#### Task item A:
According to the article on moving data to Google Cloud Platform, which tool should you use to estimate your total charges?
#### Task item B:
Continue the article on moving data to Google Cloud Platform from the point where it stops.

#### Text passage:
· · · · · · ·

This article describes two ways to transfer large amounts of on-premises, unstructured data to Google Cloud Platform (GCP), primarily focusing on transfers to Google Cloud Storage. Then, the article details best practices for digital network transfers.
To follow along with these recommendations, have the following information about your use case at hand:
- How much data do you need to transfer? For example, 1 TB.
- Where is your data located? For example, a data center or a cloud provider.
- How much network bandwidth is available from this location?
- Do you need to transfer your data once, or periodically?
Determining how to transfer your data
You can transfer your data to GCP digitally over a network, or physically by sending in hard drive disks or other forms of media through a GCP partner. Digital transfers are often more convenient since they can be automated using software, but there are two reasons why you might need to choose physical transfers:
- Cost. It would be too expensive to transfer the data over the network.
- Time. It would take too long to transfer the data over the network.
As the GCP network pricing page describes, there are no ingress traffic charges, but you might have egress charges depending on where you're transferring data from. Contact your service provider to determine these potential charges. There is also a per-operation charge for writing objects to Cloud Storage.
Use the GCP Pricing Calculator to estimate your total charges.
There are two factors that determine how long it will take to transfer your data:
- How much data you plan to transfer.
- Your network’s available bandwidth for outgoing transfers to GCP.

· · · · · · ·

#### Dataset content:
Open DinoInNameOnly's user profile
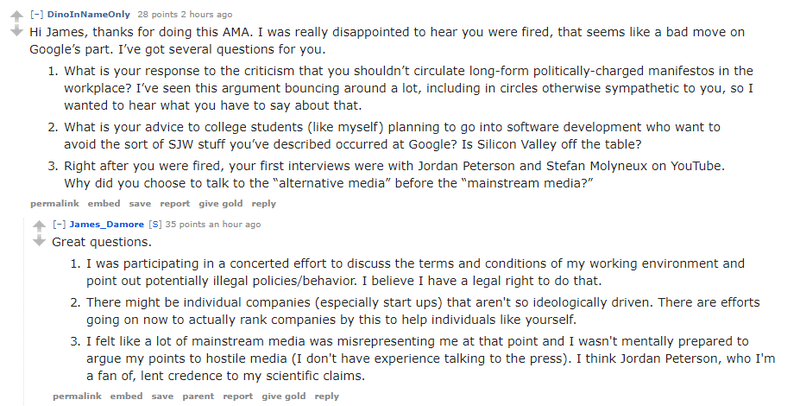This screenshot has width=800, height=406. (88, 14)
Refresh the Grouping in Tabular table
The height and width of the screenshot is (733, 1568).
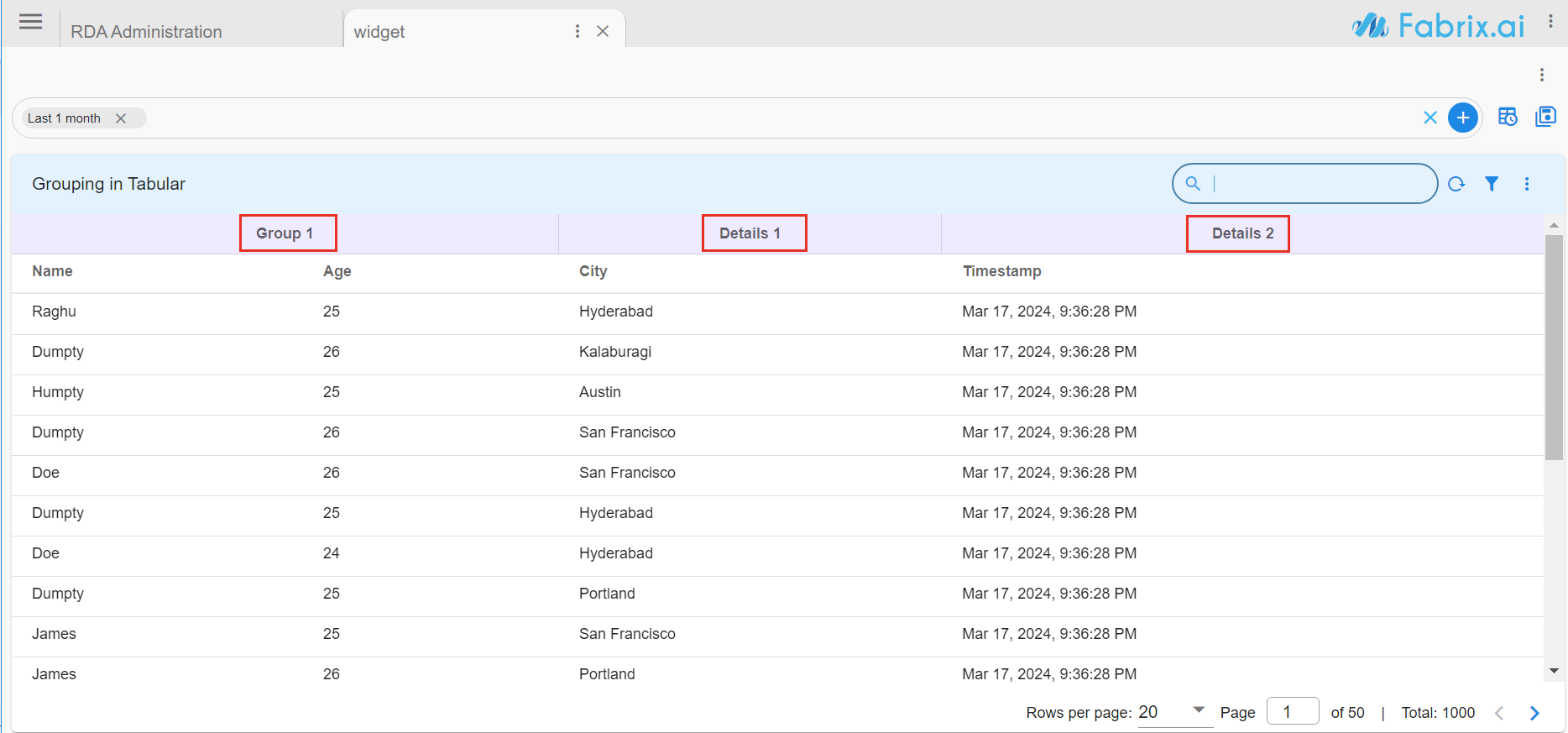point(1456,184)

· · · · · · ·

#### Your response A:
The GCP Pricing Calculator.

#### Your response B:
The following diagram illustrates approximately how long it might take to transfer your data, given the data size and the network’s available bandwidth for transferring data to GCP. The time estimates are based on network bandwidth with 80% efficiency.
For example, if you have 1 TB of data to upload, it might take approximately 12 days with a 10 Mbps connection. Or, it might take 2 minutes with a 100 Gbps connection.
Digitally transferring your data
Transferring data to Cloud Storage
Cloud Storage is ideal for storing large amounts of data. Cloud Storage is a highly available and durable object store service with no limitations on the number of files, and you pay only for the storage you use. The service is optimized to work with other Cloud Platform services such as Google BigQuery and Google Cloud Dataflow, making it easier for you to analyze your data. Cloud Storage offers several storage classes. The API interface is identical for each class, so choose the class that is most appropriate for your use case.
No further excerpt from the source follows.